**TEXT SECTION**:
□ □ □ □ □

# 70-300mm F/4-5.6L IS or 70-200mm F2.8 VC?



## abcde12345 (Feb 21, 2014)

Hello, straight to the point, having a 6D, wondering which telephoto to get now. Would the 70-300mm's extra reach matter a lot, or 70-200mm's larger aperture matter more? How does it compare in real life? How does the speed compare and real life issues? Is the difference in aperture going to matter in normal daily life usage? Thanks everyone!

P.S. please don't send me the link to Dustin's review. I've read it so much I think I can memorize it backwards. =/


----------



## Danielle (Feb 21, 2014)

That's kinda tricky to answer. Both are quite different lenses. One one hand you have a good pro 70-200, on the other you have a good compact quite long zoom also with fantastic IQ. So do you need that 100mm? The 70-300L also does an ok attempt at macro too (yes I said attempt, but it's good if you have no other choice). 

Your 6D has great noise control at very high ISO, the slower 70-300L may not hinder you much. And let me assure you the IS in the canon is strong (as in very good). If you really want the f2.8 to blur background more though, the 70-300L is not so great. You can get good blur from f4 at 70mm though if your not far from your subject though. Same for f5.6 depending on distance too, never as great but acceptable.

You need to work out what is more versatile to you. The 70-300L will be more compact in a bag too if that matters.


----------



## ajfotofilmagem (Feb 21, 2014)

□ □ □ □ □

**DATASET EXTRACT**:
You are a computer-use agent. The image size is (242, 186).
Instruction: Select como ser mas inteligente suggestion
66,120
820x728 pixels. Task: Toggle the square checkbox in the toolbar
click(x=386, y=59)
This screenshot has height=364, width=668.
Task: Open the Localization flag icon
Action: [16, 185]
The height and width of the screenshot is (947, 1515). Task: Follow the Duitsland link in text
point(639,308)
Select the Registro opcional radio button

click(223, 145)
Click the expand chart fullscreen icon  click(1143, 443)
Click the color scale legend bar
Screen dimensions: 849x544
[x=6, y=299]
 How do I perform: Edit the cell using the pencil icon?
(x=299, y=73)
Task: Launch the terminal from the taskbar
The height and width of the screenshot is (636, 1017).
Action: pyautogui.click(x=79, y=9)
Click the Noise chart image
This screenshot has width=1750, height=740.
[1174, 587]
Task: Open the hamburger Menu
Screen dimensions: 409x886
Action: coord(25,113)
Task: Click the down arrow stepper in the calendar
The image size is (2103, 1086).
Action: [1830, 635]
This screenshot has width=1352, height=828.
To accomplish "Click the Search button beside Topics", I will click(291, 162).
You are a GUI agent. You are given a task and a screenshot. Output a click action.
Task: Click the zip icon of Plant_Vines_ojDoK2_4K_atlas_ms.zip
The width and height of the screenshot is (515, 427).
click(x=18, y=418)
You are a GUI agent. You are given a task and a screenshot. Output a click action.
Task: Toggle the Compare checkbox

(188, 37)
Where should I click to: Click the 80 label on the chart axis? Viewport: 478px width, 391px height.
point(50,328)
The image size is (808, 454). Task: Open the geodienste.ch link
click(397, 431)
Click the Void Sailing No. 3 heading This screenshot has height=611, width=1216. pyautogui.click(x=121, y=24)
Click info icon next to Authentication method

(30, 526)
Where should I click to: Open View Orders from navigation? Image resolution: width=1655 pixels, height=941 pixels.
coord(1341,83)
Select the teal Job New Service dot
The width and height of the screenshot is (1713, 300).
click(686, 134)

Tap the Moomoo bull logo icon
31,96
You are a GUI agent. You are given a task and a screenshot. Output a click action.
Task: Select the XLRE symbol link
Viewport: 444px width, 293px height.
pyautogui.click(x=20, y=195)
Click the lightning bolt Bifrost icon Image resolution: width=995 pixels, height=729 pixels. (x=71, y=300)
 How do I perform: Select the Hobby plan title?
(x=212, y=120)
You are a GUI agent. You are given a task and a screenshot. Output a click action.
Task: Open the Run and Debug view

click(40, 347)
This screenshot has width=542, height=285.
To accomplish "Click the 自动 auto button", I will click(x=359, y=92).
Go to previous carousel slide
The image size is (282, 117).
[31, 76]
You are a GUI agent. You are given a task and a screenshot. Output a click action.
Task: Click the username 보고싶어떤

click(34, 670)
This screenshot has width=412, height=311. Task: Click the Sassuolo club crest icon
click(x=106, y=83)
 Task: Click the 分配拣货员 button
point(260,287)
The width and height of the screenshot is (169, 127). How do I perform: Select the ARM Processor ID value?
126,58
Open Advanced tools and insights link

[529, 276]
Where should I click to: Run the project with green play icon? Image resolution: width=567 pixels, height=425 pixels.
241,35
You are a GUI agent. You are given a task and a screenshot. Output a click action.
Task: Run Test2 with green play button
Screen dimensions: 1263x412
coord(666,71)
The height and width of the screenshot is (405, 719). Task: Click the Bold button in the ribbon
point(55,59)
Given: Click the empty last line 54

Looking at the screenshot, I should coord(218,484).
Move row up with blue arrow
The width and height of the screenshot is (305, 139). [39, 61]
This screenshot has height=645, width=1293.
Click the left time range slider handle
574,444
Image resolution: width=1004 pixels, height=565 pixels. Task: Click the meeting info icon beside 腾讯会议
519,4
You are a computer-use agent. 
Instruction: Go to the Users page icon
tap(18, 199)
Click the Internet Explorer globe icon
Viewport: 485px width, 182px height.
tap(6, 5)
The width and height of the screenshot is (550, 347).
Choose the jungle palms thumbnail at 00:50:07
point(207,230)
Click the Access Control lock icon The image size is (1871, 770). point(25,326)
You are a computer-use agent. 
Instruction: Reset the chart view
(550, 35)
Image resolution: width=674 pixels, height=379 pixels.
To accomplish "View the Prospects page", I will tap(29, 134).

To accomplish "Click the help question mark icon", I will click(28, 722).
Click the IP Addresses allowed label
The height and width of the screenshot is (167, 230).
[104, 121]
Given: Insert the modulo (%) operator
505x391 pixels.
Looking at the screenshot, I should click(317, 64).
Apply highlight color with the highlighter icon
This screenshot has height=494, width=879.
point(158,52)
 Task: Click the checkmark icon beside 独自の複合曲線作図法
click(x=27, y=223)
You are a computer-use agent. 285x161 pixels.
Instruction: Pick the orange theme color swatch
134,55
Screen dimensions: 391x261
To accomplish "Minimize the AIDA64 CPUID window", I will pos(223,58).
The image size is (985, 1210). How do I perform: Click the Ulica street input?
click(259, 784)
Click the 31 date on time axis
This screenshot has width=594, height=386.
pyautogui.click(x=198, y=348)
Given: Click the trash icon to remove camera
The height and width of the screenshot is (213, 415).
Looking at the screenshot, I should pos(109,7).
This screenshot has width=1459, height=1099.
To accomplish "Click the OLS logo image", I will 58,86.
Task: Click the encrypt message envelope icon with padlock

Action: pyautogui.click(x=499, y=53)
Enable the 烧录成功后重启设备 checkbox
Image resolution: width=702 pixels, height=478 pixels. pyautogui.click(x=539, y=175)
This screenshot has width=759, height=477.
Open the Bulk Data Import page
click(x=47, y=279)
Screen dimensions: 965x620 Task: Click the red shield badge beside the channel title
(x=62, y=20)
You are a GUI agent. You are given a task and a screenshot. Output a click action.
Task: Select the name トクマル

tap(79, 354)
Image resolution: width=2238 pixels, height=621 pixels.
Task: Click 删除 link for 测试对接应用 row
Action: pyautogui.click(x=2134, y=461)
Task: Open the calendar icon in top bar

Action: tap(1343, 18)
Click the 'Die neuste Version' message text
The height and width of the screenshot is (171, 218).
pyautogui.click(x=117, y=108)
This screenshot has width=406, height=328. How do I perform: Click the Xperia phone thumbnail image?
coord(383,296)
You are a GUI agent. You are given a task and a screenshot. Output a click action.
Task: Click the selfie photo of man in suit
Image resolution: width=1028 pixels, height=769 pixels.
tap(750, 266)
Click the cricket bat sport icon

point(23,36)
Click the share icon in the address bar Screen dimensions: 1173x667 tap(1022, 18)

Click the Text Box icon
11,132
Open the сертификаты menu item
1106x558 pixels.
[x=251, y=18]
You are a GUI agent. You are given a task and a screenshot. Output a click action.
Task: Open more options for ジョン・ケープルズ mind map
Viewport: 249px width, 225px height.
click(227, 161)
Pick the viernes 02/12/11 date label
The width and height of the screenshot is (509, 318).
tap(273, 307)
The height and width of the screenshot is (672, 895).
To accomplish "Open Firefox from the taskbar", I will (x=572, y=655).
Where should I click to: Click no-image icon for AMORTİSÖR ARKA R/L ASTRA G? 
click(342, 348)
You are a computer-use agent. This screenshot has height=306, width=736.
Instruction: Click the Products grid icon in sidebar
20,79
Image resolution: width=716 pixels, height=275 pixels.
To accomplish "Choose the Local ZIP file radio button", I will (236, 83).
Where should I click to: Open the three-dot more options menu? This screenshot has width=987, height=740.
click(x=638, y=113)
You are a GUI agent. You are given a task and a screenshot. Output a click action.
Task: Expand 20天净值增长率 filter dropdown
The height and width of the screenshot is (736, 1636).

□ □ □ □ □

**GIVEN TASK A**:
Using the reason the lens forum thread gives, explain in one to three sentences why the slower 70-300L might not be much of a drawback for the asker.
**GIVEN TASK B**:
In the lens forum thread, which camera body does the original poster own?

**COMPLETE RESPONSE A**:
The asker's 6D has great noise control at very high ISO, so the 70-300L's slower aperture may not hinder them much.

**COMPLETE RESPONSE B**:
A 6D.